Benchmark yields have increased 19 basis points since the beginning of June to 2.64 percent on Tuesday, but for the year-to-date the yields are down 37 basis points, according to Reuters data.
News of a 1 percent economic contraction in the first quarter hurt investors’ outlook and stoked demand for bonds.
However, some traders continued to bet that U.S. yields will rise this year.
Data from the Commodity Futures Trading Commission released on Friday showed speculators raised their bearish bets on 10-year Treasuries futures last week.
The bearish, or short, bets exceeded the bullish, or long, bets in 10-year T-note futures on June 3 by 43,675 contracts, which was greater than the previous week’s 19,078 but less than the 155,174 contracts recorded two months earlier.

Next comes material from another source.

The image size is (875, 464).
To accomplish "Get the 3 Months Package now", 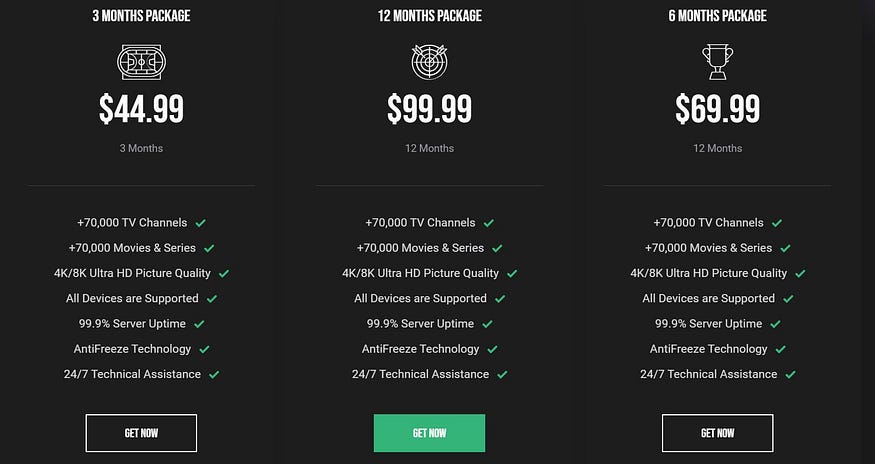I will pyautogui.click(x=141, y=433).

Some traders downplayed the negative repo rate as a short-term play ahead of the U.S. Treasury Department’s auction of $21 billion in a prior 10-year Treasuries issue on Wednesday, which is part of this week’s $62 billion in coupon-bearing supply.
“It’s just an auction squeeze we see at the first reopening of a 10-year issue,” said Thomas Roth, executive director of U.S. government bond trading at Mitsubishi UFJ Securities USA in New York. He expected the 10-year repo “specialness” to subside after the 10-year note supply settles next Monday. (Reporting by Richard Leong; Editing by Leslie Adler)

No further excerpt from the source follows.